Friday, September 16, 2011

Cuban police reportedly detain dissidents

Posted on Friday, 09.16.11

Cuban police reportedly detain dissidents

More than 20 dissidents, who want to stage a protest march from one end
of the island to the other, were reportedly detained by police.
By Juan O. Tamayo
jtamayo@ElNuevoHerald.com

Cuban dissidents say police detained more than 20 people Thursday as
they tried to take part in a novel protest – a proposed march from one
end of the island to the other.

Among those reported detained were Angel Moya, freed this year after
eight years in prison, and Guillermo Fariñas, awarded the prestigious
Sakharov human rights prize last year.

Five dissident women were detained with Fariñas and Moya in the central
city of Santa Clara, according to the dissidents, and two men were
grabbed in Mella, in eastern Santiago province.

Berta Soler, Moya's wife and a spokeswoman for the Ladies in White, said
there was no news from those arrested as of Thursday evening.

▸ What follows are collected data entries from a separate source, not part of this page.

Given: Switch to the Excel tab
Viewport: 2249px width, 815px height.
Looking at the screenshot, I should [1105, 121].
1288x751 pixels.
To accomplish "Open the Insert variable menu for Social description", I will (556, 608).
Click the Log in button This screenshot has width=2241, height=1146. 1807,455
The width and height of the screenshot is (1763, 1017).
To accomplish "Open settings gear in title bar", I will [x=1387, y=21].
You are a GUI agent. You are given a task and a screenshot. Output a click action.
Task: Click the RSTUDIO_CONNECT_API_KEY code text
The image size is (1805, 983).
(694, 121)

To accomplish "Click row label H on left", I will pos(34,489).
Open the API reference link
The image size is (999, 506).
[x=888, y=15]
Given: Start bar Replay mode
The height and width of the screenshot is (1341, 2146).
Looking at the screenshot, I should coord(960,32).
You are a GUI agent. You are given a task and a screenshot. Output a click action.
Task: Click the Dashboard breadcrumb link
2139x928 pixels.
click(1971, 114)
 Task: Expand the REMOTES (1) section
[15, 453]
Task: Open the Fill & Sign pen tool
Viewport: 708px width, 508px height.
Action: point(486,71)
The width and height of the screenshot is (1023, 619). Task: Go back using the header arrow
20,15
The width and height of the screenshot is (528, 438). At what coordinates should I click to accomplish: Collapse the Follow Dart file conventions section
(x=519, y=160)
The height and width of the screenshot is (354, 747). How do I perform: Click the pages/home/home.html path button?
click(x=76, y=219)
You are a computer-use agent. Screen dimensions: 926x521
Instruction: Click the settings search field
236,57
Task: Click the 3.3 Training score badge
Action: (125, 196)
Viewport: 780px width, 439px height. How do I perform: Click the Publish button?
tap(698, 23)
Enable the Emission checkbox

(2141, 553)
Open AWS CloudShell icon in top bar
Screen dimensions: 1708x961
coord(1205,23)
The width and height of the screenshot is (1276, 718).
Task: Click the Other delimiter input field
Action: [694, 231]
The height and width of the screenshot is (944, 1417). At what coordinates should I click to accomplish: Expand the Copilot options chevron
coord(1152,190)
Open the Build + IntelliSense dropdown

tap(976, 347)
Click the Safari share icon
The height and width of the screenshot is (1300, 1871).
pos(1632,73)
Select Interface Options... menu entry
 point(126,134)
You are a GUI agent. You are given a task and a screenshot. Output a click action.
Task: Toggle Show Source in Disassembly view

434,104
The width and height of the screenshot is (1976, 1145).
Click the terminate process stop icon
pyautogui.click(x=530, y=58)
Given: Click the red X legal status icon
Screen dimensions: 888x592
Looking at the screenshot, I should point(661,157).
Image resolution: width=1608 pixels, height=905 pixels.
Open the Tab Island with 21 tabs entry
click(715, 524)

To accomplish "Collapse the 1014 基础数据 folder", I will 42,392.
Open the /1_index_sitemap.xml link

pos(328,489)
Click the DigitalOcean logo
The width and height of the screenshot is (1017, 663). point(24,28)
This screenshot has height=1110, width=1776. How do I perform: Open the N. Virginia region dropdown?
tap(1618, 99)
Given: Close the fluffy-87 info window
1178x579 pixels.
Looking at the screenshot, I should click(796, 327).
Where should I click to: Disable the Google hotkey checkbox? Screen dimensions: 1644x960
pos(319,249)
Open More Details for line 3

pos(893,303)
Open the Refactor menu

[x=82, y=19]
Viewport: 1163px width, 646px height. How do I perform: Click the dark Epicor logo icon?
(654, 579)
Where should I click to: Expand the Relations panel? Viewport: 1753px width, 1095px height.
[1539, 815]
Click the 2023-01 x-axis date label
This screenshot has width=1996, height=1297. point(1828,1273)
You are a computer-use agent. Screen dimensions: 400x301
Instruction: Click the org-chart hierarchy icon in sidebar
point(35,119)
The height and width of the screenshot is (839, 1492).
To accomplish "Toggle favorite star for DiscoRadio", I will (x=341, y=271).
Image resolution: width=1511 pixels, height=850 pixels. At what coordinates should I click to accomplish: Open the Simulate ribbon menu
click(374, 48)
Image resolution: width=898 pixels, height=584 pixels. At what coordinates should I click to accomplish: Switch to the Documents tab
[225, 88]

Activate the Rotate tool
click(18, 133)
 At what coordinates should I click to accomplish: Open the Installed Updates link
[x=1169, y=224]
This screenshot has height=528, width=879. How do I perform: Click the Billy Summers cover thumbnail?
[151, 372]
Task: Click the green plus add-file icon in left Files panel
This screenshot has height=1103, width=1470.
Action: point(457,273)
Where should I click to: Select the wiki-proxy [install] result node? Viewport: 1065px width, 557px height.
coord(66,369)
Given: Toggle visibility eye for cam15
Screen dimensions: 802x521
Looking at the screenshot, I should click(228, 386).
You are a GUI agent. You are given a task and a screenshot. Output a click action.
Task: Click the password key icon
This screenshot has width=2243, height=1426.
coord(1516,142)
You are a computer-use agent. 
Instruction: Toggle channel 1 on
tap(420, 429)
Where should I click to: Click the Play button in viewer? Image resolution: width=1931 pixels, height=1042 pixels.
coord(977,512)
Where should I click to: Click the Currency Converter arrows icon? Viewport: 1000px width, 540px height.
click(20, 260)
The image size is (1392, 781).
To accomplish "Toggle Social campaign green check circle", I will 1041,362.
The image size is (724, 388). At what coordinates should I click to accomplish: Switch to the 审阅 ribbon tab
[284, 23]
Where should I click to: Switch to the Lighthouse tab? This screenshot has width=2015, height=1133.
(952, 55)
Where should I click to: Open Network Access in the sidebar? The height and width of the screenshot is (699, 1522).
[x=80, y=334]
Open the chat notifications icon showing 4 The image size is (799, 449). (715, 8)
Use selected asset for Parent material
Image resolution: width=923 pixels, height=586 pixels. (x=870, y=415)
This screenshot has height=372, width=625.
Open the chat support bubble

Such
detentions usually last only a few hours or days, just long enough for
the police to make sure they disrupt any planned protests.

The detentions came as the dissidents mobilized for their latest
anti-government tactic — a march from east to west that would recreate a
famous offensive by Cubans fighting for independence from Spain in the
1800s.

Police have blocked every attempt, however, keeping some dissidents
under house arrest and detaining others before they reached the march's
starting points — then dropping them off in isolated spots or driving
them home.

The Havana-based Cuban Commission for Human Rights and National
Reconciliation reported that it had received word of more than 20
detentions on Thursday in the Santa Clara region alone.

"All the detentions were arbitrary, with the goal of preventing a group
of peaceful [government] opponents from gathering," wrote commission
president Elizardo Sánchez Santa Cruz.

He added that his panel has received reports of more than 200 such
detentions so far this month — very likely one of the highest totals
since Raúl Castro took the reigns of power from his ailing brother Fidel
in 2006.

José Daniel Ferrer García, a former political prisoner in the eastern
town of Palmarito del Cauto, noted that Thursday's detentions were
connected to the proposed "National March for Freedom, Boitel and Zapata
Live!"

The march was to have started Sept. 8 in easternmost Guantanamo and
picked up supporters as it moved west toward Havana, he added.

But the plans changed after police from the very first day detained
several dozen dissidents in towns like Guantánamo, Palma Soriano,
Holguín, Bayamo and Las Tunas.

Now dissidents in each town and city are expected to try to stage their
own marches, whenever they can and for as long as they can before police
break them up, Ferrer told El Nuevo Herald.

The marches are to demand the government obey international agreements
on human rights, halt the repression against peaceful dissidents, free
all political prisoners and cancel all laws that limit dissent.

Ferrer also reported that Cuban prosecutors appear to be preparing to
bring to trial four dissidents arrested Sept. 8 after they shouted
anti-government slogans in the city of Santiago.

Ferrer and Moya were among the 52 political prisoners freed over the
past year as part of a Raúl Castro promise to release the last of the 75
dissidents still jailed since a massive crackdown in 2003.

They were among the 12 who chose to stay in Cuba, while the rest went
directly from prison to airplanes that flew them to exile in Spain in
what critics branded as virtual deportations.